Exhibition in China Celebrates British Art

The British Council announced an exhibition of British art from the last 30 years that will tour four cities in China (Chengdu, Xi’an, Hong Kong New Territories and Suzhou), at a time of increased interest in cultural relations between China and the UK.

“Made In Britain: Contemporary Art from the British Council Collection 1980 – 2010” has been created in partnership with the Sichuan Provincial Museum, Xi’an Art Museum, Hong Kong Heritage Museum and Suzhou Museum, to provide the first opportunity for audiences in four regional cities in China to see original art works by leading British contemporary artists. Selected by Chinese curators working closely with the British Council’s Visual Arts Department, the exhibition has been drawn from the rich reserves of the British Council’s Collection of over 8,500 works of 20th and 21st century British art.

Launching on 17 December 2010 at the Sichuan Provincial Museum in Chengdu (the capital of Sichuan Province) the exhibition features over 50 works by a wide range of artists, including Keith Arnatt, Helen Chadwick, Peter Doig, Gilbert & George, Damien Hirst, Sarah Lucas, Cornelia Parker and Mark Wallinger, to reflect the breadth and diversity of British art throughout the 30-year period 1980-2010.

“This exhibition defines the very nature and reach of the British Council’s Collection in taking works of art to far-flung parts of the world where, in most circumstances, borrowing works for such an arduous tour would be almost impossible,” explains Richard Riley, Head of Exhibitions at the British Council.

‘Made In Britain’ is one of a series of major British Council exhibitions organised specially for China in recent years.
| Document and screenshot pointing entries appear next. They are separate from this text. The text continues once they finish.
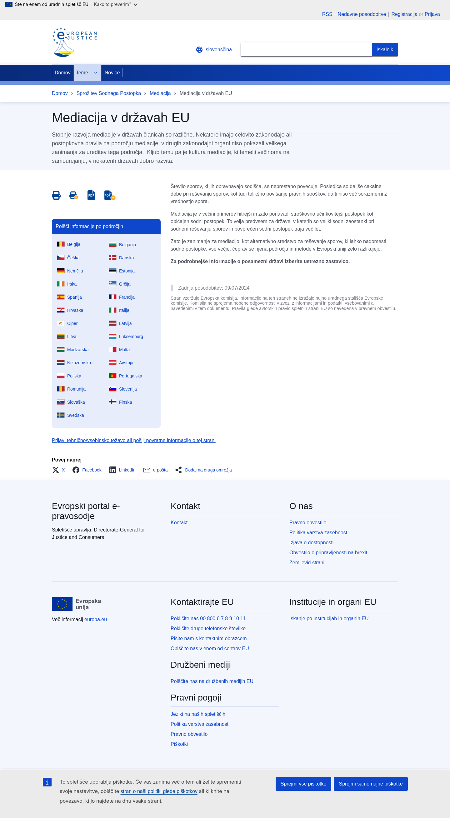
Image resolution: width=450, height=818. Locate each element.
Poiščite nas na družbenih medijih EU (212, 681)
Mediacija (160, 93)
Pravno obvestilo (307, 522)
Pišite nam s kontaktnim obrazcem (209, 638)
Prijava (432, 14)
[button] (60, 470)
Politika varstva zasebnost (318, 532)
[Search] (385, 50)
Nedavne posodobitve (362, 14)
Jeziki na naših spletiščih (198, 714)
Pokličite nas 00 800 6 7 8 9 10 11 (208, 618)
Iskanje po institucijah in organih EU (328, 618)
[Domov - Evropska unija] (76, 604)
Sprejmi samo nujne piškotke (371, 783)
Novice (112, 72)
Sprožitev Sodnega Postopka (109, 93)
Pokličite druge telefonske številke (208, 628)
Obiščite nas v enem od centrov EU (210, 648)
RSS (327, 14)
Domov (63, 72)
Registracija (404, 14)
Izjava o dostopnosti (311, 542)
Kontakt (179, 522)
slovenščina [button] (214, 49)
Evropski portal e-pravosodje (86, 511)
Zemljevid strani (306, 562)
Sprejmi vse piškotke (304, 783)
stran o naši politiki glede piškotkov (159, 791)
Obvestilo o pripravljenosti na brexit (328, 552)
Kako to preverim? (116, 4)
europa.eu (95, 619)
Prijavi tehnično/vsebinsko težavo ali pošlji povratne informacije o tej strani (134, 440)
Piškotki (179, 744)
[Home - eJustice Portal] (74, 42)
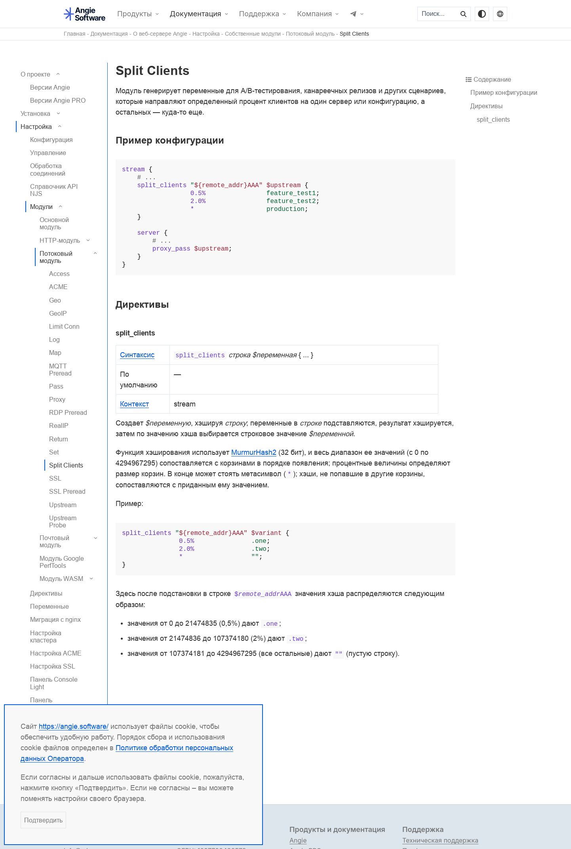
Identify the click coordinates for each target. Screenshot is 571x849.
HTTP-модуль (60, 240)
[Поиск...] (437, 14)
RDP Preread (68, 412)
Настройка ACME (56, 653)
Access (59, 273)
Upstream (62, 504)
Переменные (49, 606)
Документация (195, 13)
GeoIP (58, 313)
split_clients (493, 119)
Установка (35, 113)
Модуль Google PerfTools (62, 562)
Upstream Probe (62, 521)
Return (58, 439)
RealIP (59, 425)
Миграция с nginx (55, 619)
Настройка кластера (45, 636)
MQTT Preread (60, 369)
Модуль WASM (61, 578)
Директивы (46, 593)
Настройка (206, 34)
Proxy (57, 399)
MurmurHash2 (253, 452)
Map (55, 352)
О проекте (35, 74)
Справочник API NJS (54, 190)
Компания (314, 13)
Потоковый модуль (310, 34)
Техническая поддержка (440, 840)
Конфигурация (51, 139)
It follows the success of ‘The Future Demands Your Participation: Contemporary Art from the British Council Collection’, which opened at the Minsheng Art Museum, Shanghai, in February 2010 and builds on the success of the UK’s participation at Shanghai Expo which drew millions of visitors to the Expo Park during the six-month period May-October. This new exhibition also acts as a precursor to UK Now, a major UK arts festival which will take place across China in 2012.